== Segment start ==
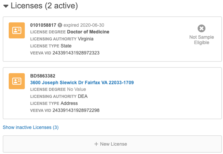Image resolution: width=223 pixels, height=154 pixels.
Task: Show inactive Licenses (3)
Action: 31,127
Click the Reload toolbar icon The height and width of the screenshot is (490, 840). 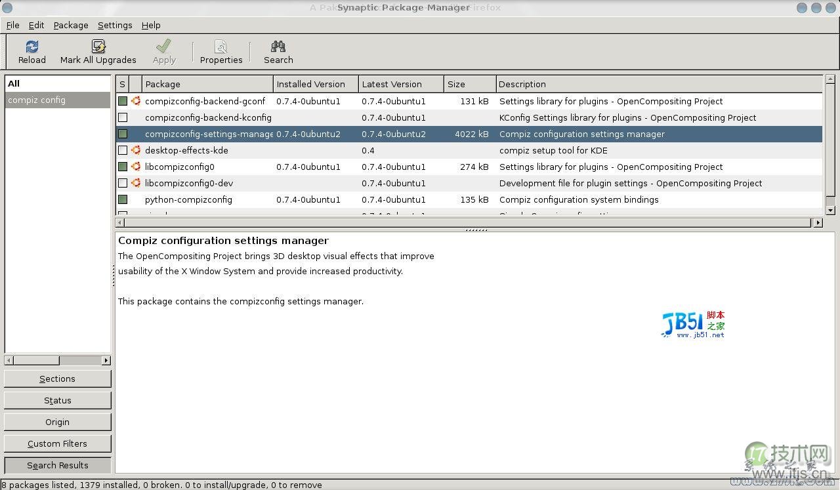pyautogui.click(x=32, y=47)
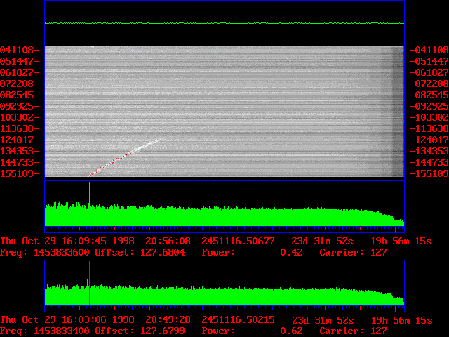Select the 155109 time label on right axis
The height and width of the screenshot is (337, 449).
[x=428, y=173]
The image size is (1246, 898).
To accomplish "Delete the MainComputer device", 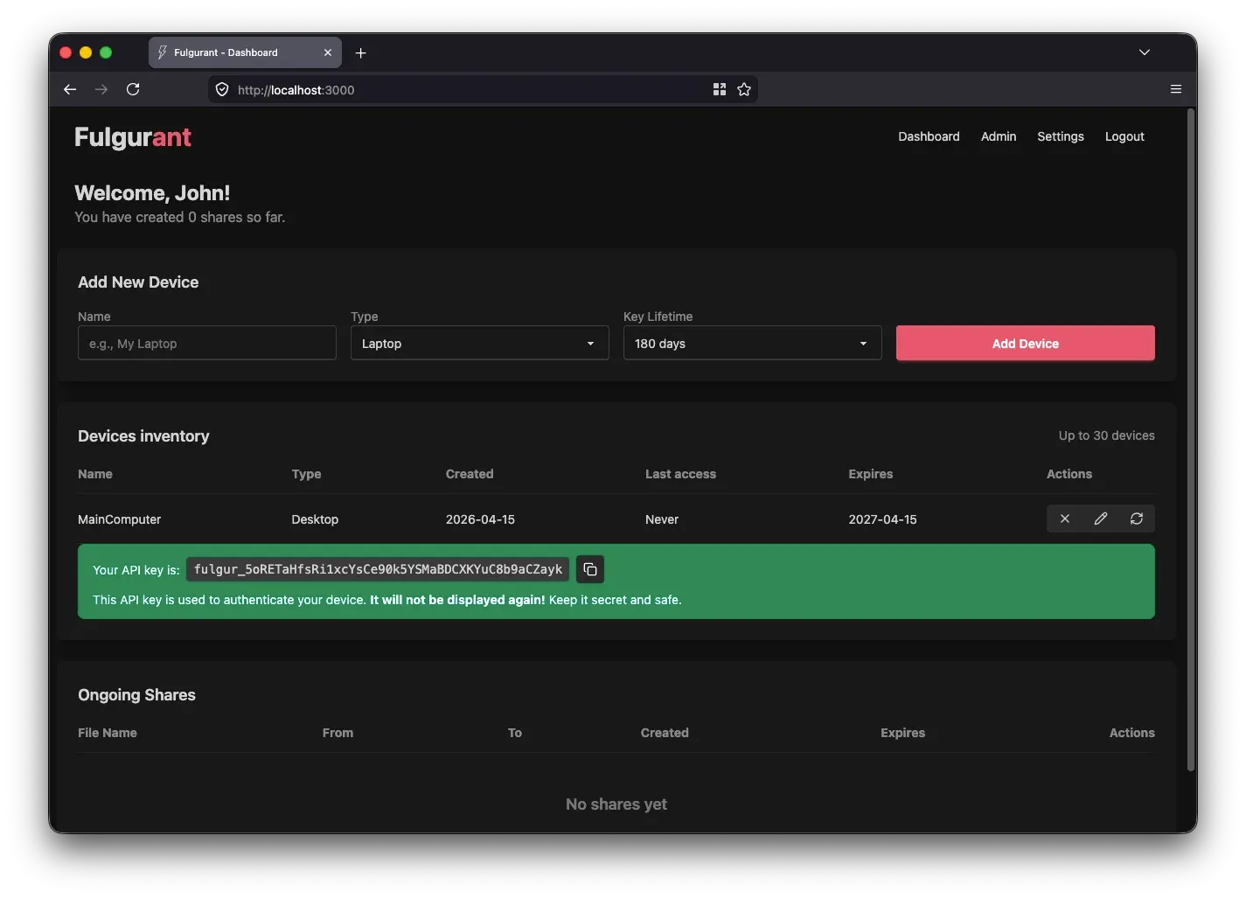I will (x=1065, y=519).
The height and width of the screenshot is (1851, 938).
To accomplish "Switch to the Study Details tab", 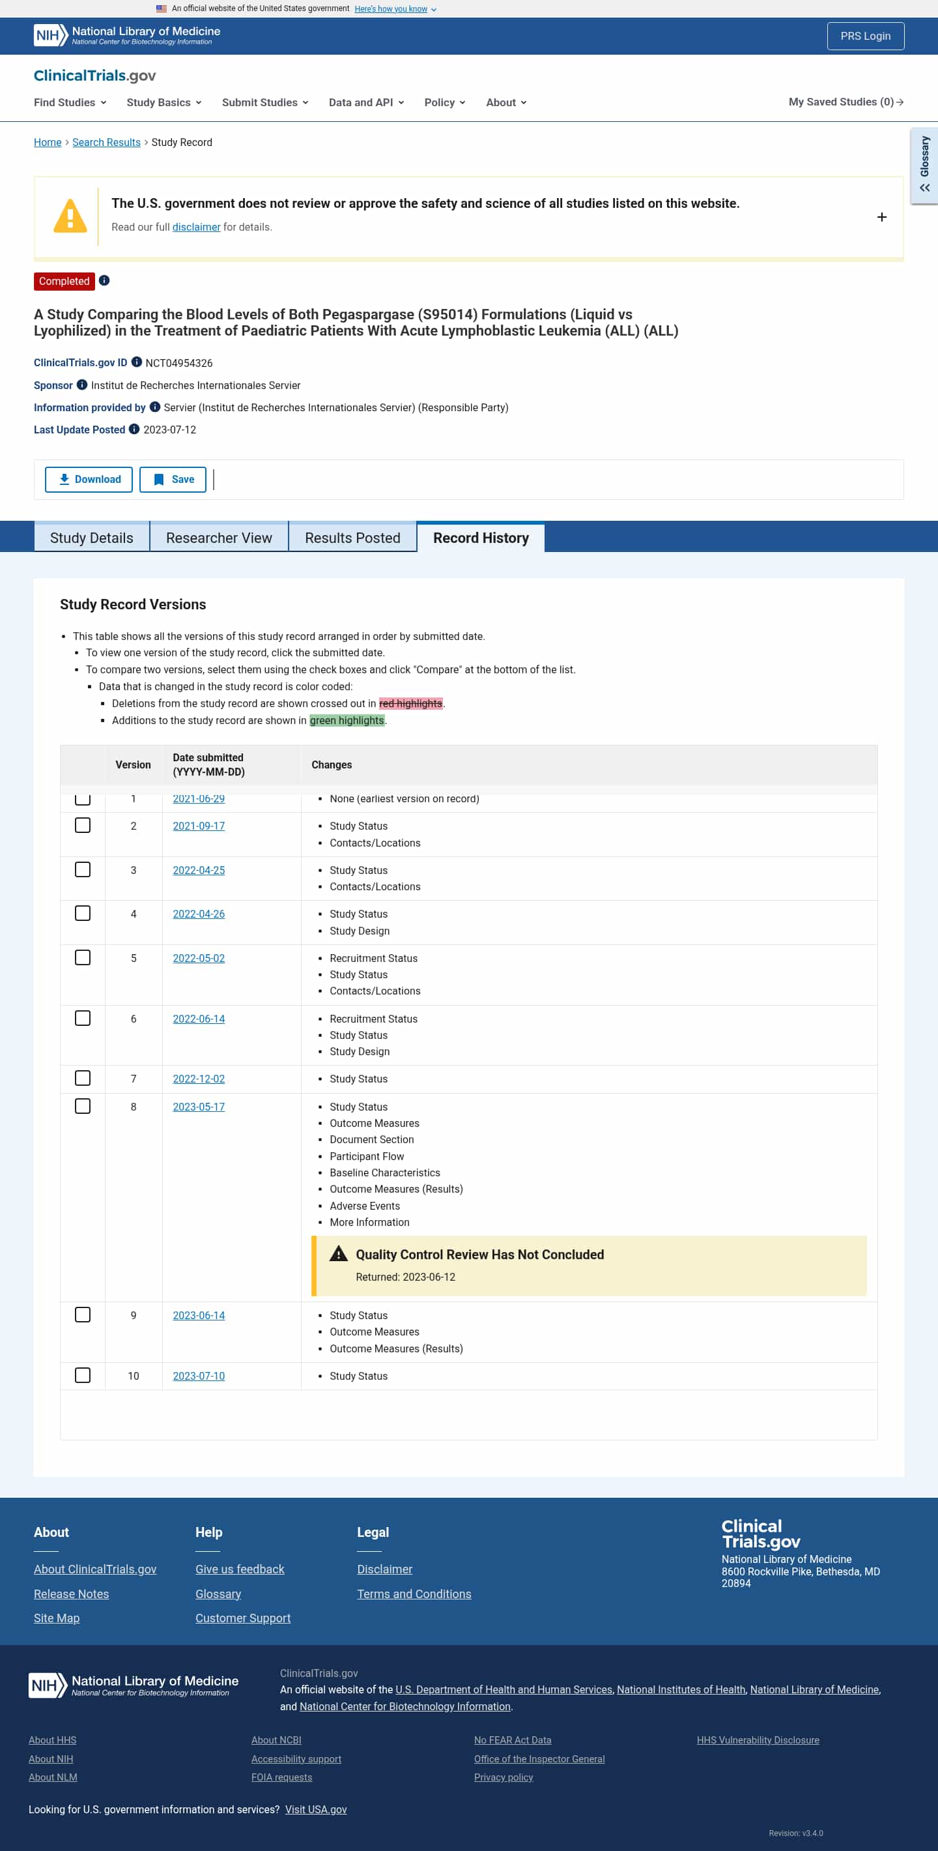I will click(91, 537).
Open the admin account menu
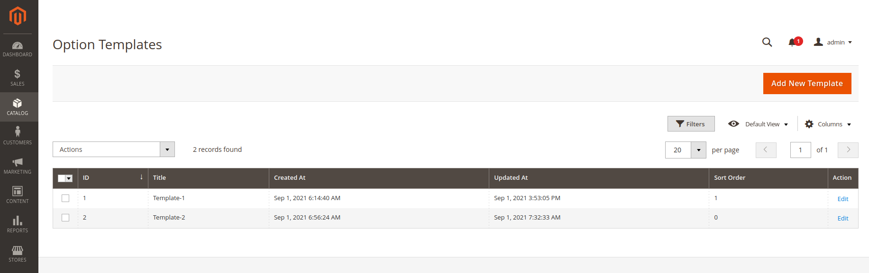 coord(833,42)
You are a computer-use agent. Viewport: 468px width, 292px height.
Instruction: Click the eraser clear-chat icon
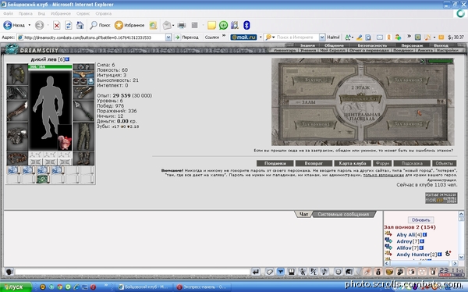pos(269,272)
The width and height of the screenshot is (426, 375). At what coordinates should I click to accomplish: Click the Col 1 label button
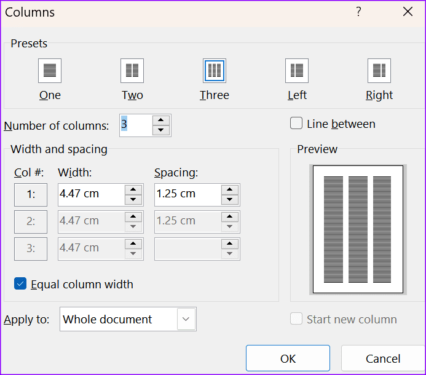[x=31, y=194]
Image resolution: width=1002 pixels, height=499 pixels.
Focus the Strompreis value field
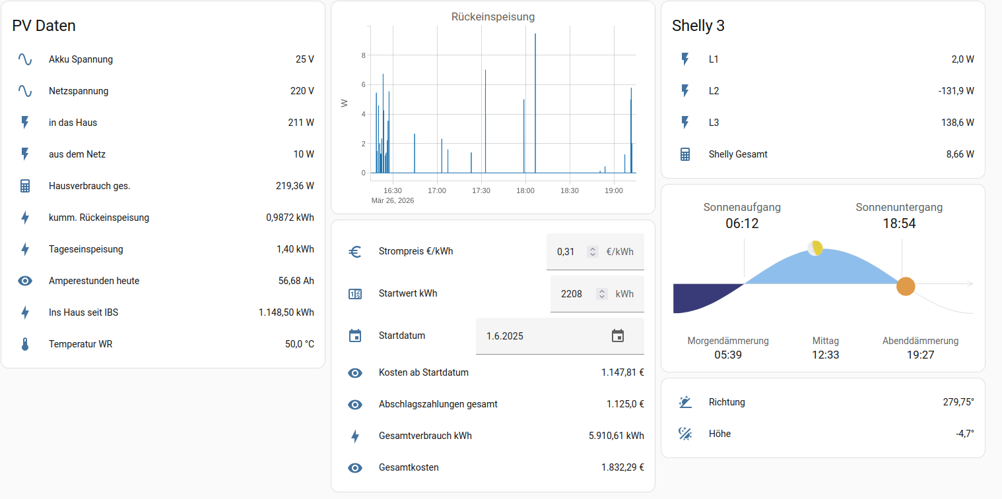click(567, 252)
== Segment end ==
## TASK INSTRUCTIONS
Both the line containing "You are a computer-use" and the last line of the listing above belong in the copy, along with every line between them; retype them exactly and omit the pictures.

## OUTPUT OF THE EXERCISE
You are a computer-use agent. Viewport: 468px width, 292px height.
Instruction: Click the eraser clear-chat icon
pos(269,272)
The width and height of the screenshot is (426, 375). At what coordinates should I click to accomplish: Click the Col 1 label button
[x=31, y=194]
Image resolution: width=1002 pixels, height=499 pixels.
Focus the Strompreis value field
click(567, 252)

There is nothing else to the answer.